Послеполуденная Изабель — страница 36 из 54

– Я не стану подслащивать горькую пилюлю и говорить, что вам сейчас не стоит беспокоиться о таких вещах. Но правда в том, что да, в будущем определенно могут возникнуть осложнения. Однако тот факт, что вы сразу же доставили Итана к нам и что ваша жена не заметила сыпь за час до того, как вы это сделали, может только помочь делу. В любом случае, пройдет несколько часов, прежде чем мы что-нибудь узнаем. Я бы на вашем месте поехал домой и немного отдохнул. Оставьте администратору свой номер телефона, и мы вам позвоним, как только…

– Я бы предпочел остаться здесь.

– Я в этом не сомневаюсь. Но никакой ясности не будет до завтрашнего утра. Зачем спать всю ночь, сидя на пластиковом стуле, особенно когда ваше присутствие здесь ничего не изменит? У вашей жены кризис. Вашему сыну нужен один родитель в адекватном состоянии. Пожалуйста, идите домой, сэр. Могу я предложить вам что-нибудь, что поможет уснуть?

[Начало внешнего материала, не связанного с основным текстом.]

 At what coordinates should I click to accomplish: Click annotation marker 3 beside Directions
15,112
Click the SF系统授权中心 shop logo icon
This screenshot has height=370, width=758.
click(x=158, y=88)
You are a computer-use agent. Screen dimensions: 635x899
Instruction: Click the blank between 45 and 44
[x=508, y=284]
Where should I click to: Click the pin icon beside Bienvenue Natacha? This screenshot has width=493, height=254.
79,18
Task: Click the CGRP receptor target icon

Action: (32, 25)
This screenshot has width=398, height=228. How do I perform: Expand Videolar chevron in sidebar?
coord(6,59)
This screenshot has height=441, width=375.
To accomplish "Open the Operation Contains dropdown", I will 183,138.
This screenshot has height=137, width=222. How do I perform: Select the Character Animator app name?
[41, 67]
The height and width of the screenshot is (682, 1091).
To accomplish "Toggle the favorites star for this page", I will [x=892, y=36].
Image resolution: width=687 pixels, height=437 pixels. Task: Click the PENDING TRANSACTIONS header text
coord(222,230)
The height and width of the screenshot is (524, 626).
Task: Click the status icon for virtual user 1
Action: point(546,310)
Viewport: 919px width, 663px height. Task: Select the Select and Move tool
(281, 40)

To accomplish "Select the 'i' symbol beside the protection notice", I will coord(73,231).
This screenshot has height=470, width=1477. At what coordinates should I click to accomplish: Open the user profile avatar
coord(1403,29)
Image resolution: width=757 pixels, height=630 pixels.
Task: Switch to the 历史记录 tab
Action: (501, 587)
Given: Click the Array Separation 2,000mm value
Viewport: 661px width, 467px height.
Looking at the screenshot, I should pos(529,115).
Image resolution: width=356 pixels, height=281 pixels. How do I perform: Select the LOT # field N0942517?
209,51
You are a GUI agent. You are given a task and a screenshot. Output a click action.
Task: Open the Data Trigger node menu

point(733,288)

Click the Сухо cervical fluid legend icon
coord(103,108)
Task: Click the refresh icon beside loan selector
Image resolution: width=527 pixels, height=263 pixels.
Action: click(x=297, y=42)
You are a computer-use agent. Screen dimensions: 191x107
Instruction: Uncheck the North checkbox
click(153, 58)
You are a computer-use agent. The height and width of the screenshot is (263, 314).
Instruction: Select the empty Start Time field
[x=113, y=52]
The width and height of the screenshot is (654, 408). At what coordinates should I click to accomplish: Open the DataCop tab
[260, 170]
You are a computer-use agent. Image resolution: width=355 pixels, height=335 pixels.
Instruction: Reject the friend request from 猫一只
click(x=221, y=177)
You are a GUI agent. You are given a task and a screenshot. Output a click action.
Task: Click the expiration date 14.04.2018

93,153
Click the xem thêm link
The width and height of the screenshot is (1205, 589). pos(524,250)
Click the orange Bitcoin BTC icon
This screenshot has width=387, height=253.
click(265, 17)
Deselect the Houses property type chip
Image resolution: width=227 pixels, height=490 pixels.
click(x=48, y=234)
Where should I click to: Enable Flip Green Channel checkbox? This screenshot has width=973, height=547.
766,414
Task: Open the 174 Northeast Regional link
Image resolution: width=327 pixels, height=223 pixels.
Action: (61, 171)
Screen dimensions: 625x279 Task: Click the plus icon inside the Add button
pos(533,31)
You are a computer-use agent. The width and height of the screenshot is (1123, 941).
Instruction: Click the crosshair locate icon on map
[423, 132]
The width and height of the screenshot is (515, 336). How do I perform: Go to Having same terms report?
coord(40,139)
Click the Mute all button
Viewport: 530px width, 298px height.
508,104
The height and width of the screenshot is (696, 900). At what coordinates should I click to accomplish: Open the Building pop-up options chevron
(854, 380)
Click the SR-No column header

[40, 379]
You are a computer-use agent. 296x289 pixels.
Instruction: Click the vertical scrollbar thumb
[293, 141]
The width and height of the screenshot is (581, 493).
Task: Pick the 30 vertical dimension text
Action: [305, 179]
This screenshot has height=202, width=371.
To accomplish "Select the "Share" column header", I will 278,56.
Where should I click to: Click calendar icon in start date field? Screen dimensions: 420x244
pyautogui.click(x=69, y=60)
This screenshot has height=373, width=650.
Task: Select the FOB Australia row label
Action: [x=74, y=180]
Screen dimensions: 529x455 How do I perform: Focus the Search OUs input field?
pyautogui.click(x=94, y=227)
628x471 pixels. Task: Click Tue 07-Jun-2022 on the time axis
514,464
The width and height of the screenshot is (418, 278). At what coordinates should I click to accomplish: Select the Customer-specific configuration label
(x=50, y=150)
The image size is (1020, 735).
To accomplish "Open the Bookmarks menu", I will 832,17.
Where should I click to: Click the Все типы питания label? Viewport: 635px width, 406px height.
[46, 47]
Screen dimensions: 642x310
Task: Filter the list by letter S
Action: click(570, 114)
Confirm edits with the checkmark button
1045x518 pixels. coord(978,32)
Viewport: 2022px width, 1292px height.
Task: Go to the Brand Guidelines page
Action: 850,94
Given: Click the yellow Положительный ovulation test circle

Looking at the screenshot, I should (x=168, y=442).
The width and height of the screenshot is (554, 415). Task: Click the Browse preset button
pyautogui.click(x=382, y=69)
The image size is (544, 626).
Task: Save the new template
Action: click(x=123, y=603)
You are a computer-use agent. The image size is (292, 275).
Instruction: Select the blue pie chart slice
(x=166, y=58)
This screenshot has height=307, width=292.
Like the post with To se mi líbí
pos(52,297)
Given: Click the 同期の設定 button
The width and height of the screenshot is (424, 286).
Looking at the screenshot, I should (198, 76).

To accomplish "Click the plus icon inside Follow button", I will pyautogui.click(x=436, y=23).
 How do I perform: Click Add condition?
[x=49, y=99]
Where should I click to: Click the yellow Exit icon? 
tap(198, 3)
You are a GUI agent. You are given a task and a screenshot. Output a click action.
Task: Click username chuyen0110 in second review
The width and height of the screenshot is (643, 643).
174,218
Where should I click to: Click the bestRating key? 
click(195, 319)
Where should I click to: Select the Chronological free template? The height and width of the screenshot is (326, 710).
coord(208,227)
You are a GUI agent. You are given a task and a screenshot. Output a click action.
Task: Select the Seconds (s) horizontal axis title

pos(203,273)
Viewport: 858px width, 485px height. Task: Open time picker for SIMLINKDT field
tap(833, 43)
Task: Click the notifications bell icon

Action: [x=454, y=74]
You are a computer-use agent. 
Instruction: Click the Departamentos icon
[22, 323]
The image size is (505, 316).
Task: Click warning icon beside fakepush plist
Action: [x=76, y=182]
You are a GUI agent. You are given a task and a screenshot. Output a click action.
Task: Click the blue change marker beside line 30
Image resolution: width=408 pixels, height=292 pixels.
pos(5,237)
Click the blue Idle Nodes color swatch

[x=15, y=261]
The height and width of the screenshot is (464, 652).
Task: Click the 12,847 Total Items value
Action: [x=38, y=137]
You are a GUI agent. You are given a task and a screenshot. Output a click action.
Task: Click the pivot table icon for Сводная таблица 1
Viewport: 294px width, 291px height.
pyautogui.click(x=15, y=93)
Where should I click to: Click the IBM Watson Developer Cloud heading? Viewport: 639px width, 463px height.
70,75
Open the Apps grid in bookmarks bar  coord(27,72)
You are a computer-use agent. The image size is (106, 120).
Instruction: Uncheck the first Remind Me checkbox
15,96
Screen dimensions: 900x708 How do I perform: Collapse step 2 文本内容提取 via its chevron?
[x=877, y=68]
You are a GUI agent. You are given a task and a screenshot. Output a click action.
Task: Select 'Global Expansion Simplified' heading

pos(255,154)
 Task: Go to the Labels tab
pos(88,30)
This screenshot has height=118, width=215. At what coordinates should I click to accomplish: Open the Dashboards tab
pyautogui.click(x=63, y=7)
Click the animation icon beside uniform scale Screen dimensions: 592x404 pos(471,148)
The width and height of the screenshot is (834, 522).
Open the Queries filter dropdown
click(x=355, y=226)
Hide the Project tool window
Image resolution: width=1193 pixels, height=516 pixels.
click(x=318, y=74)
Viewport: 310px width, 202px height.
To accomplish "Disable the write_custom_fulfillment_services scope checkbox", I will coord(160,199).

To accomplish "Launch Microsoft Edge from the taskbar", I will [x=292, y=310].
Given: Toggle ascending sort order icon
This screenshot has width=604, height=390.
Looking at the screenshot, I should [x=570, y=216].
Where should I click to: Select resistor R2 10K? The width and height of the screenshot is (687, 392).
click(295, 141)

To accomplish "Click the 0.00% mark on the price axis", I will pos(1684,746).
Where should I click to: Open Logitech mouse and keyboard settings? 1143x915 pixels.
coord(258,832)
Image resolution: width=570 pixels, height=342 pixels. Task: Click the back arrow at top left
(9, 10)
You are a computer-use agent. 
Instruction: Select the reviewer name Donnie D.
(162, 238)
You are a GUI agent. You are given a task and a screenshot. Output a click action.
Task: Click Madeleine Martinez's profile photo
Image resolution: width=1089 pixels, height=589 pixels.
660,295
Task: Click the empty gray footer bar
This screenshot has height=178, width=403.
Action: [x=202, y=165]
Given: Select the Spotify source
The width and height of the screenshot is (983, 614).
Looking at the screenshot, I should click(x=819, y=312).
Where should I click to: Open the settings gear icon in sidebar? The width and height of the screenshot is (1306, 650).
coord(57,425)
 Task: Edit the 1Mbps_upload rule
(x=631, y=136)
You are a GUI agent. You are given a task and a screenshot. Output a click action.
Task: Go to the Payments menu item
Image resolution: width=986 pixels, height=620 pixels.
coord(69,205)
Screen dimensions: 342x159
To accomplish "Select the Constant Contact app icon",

Я отрицательно покачал головой. Спросил у доктора, могу ли я остаться рядом с Итаном, пока он проходит все эти ужасные процедуры. Хатхизинг замотал головой.

– Идите домой, сэр. Оставьте нам свой номер телефона. Мы позвоним вам, как только появятся новости.

Я не хотел уходить, но доктор чуть ли не приказывал мне уйти. Возможно, он был прав – мне нужен отдых, чтобы справиться с тем, что ждет впереди.

– Он выкарабкается? – спросил я.

Доктор поколебался, прежде чем ответить:

– Следующие сорок восемь часов критические.

В комнате ожидания я обнаружил телефон-автомат. Позвонил Дэвиду. Автоответчик бодро доложил, что Дэвид уехал из города на несколько дней по заданию редакции и будет лишь время от времени прослушивать сообщения. Я оставил ему короткое голосовое послание с просьбой срочно перезвонить и отправился домой. Часа два я просидел у телефона, потягивая виски. Позвонил в больницу. Поговорил с медсестрой детского отделения интенсивной терапии. Никаких изменений в состоянии Итана. Я разделся. Забрался в постель. Попытался уснуть. Невозможно. Я снова позвонил в отделение интенсивной терапии. Никаких новостей об Итане, и медсестра сказала, что, если я оставлю ей свой номер телефона, она попросит доктора Лонергана позвонить мне, как только он приедет в 8:30 утра. Я поблагодарил ее и все-таки завел будильник. Теперь, когда я знал, что доктор позвонит, можно было отключиться на несколько часов. Будильник разбудил меня в 8:30 утра. Доктор Лонерган позвонил в 8:36 утра. Он сообщил, что у него хорошие новости: состояние Итана стабилизировалось, и его жизни ничего не угрожает; но он все-таки обеспокоен «одной или двумя долгосрочными проблемами». Когда я поднажал, выпытывая подробности, он сказал, что не хочет ничего обсуждать по телефону, только при личной встрече. Я спросил о Ребекке. Она тоже была «стабильна», но, когда проснулась, устроила сцену, настаивая на том, чтобы навестить Итана в отделении интенсивной терапии, и на просьбу медсестры подождать прихода лечащего педиатра взорвалась и попыталась сбежать из психиатрической палаты («Нелегкая задача, учитывая, что дверь постоянно заблокирована»), так что ее снова пришлось сдерживать и вкалывать успокоительное. Я обхватил голову руками и сказал, что буду в больнице в течение часа.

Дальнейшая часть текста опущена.